By John Haughey/The Center Square
The Florida Supreme Court has rejected a prospective citizen’s initiative to place a proposed constitutional amendment before voters in 2022 to legalize adult recreational marijuana and allow Floridians to “grow their own.”
In a 5-2 ruling Thursday, the court determined the prospective amendment’s ballot summary is “affirmatively misleading,” the second time since April the state’s highest court has issued that verdict to knock a marijuana legalization measure off the 2022 ballot.
Tampa-based Sensible Florida submitted its proposed amendment, Regulate Marijuana in a Manner Similar to Alcohol to Establish Age, Licensing, and Other Restrictions, to the Division of Elections on March 17, 2016.
The summary reads: “Regulates marijuana (hereinafter “cannabis”) for limited use and growing by persons 21 years of age or older. The state shall adopt regulations to issue, renew, suspend, and revoke licenses for cannabis cultivation, product manufacturing, testing, and retail facilities. Local governments may regulate facilities’ time, place, and manner and, if the state fails to timely act, may license facilities.
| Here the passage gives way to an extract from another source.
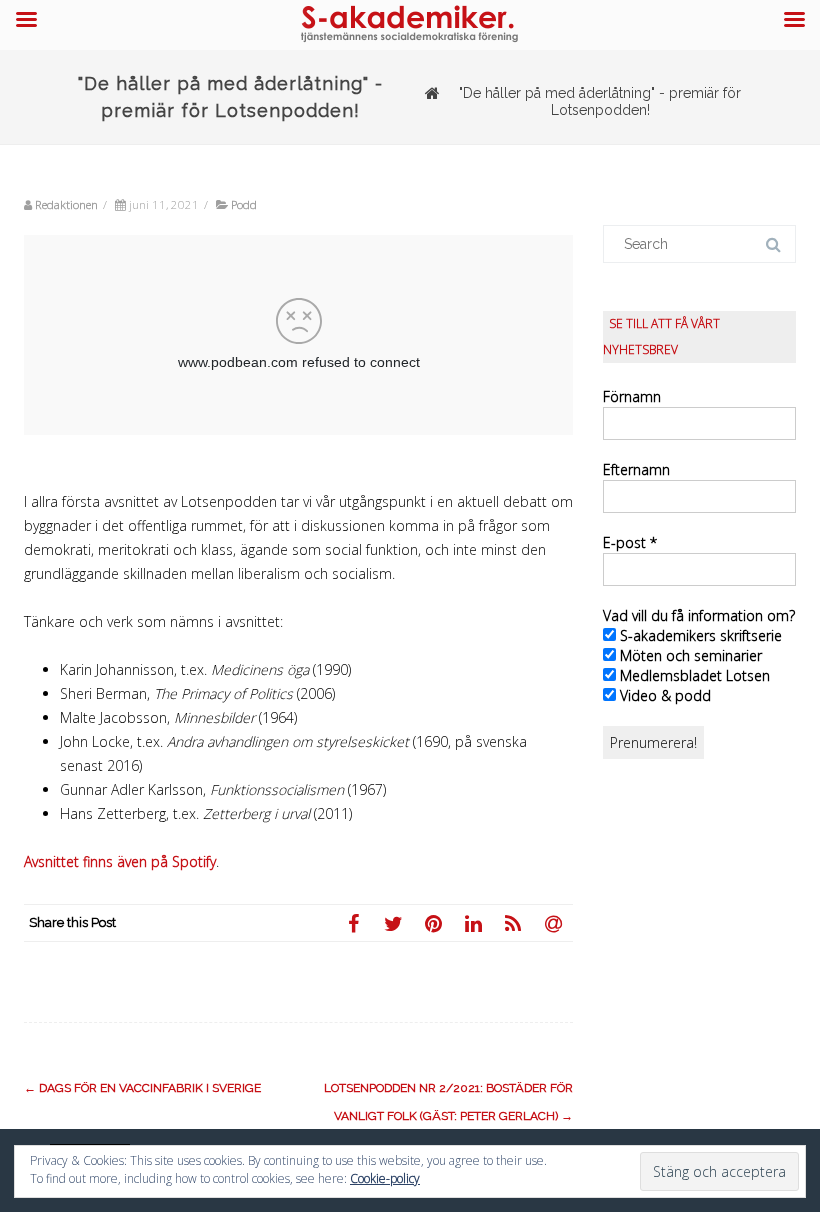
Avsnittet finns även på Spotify (120, 861)
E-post (630, 542)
Does not affect compassionate use of low-THC cannabis, nor immunize federal law violations.”
The proposed amendment would permit people to grow “six mature flowering cannabis plants per household member 21 years of age or older” and possess “the harvest therefrom, provided the growing takes place indoors or in a locked greenhouse and the cannabis grown is not made available for sale.”
Florida Attorney General Ashley Moody raised objections to the proposal in August 2019 and asked the Supreme Court to review it.
Justices, in an opinion penned by Chief Justice Charles Canady, singled out the statement that amounts of marijuana allowed “are minimum quantities, subject to increase by state, county, or municipal legislation, but not subject to decrease.”
“In other words,” the opinion said, “it would be more accurate if the summary stated: ‘Regulates marijuana … for the potentially unlimited use … by persons 21 years of age or older.’ The summary instead misleadingly tells voters the proposed amendment limits the use of marijuana.”
Justice Alan Lawson and Jorge Labarga dissented, claiming “the amendment itself details the ways that marijuana use would be regulated similar to Florida’s current regulations affecting alcohol use.”
The ruling was lauded by Moody in a statement issued by spokeswoman Lauren Cassedy: “Floridians must fully understand what they are voting on when they go to the ballot box.”
The Florida Chamber of Commerce, which joined the Florida House in filing amicus briefs supporting Moody’s objections, also praised the ruling.
“The Florida Chamber will fight in any venue – legislative, legal, or the court of public opinion – to keep Florida, Florida, and ensure efforts to utilize ballot initiatives to circumvent the appropriate legislative process are unsuccessful,” Chamber President/CEO Mark Wilson said.
Florida Agriculture Commissioner Nikki Fried, a former marijuana lobbyist and a Democratic candidate for governor, said the ruling upholds a status quo that ensures corporations control Florida’s booming marijuana industry.
Florida’s medical marijuana industry created nearly 15,000 jobs and generated nearly $1.23 billion in taxable sales in 2020. Analysts project the industry could generate $6 billion in sales by 2030.
But a vertical integration requirement that restricts participation to corporations that can grow and sell “seed-to-shelf” – upheld by the Supreme Court on May 26 – “entrenches Florida’s unfair, unconstitutional medical marijuana system put in place by our Republican-dominated Legislature,” Fried said last month.
Thursday’s Supreme Court ruling sustains that pattern, Fried tweeted Thursday.
“Elected Republicans ignore our voices, suppress our votes, and make it harder to get citizen-led initiatives on the ballot. And our state’s highest court supports GOP directives with partisan rulings,” she wrote. “I’m running for governor to break this corrupt system.”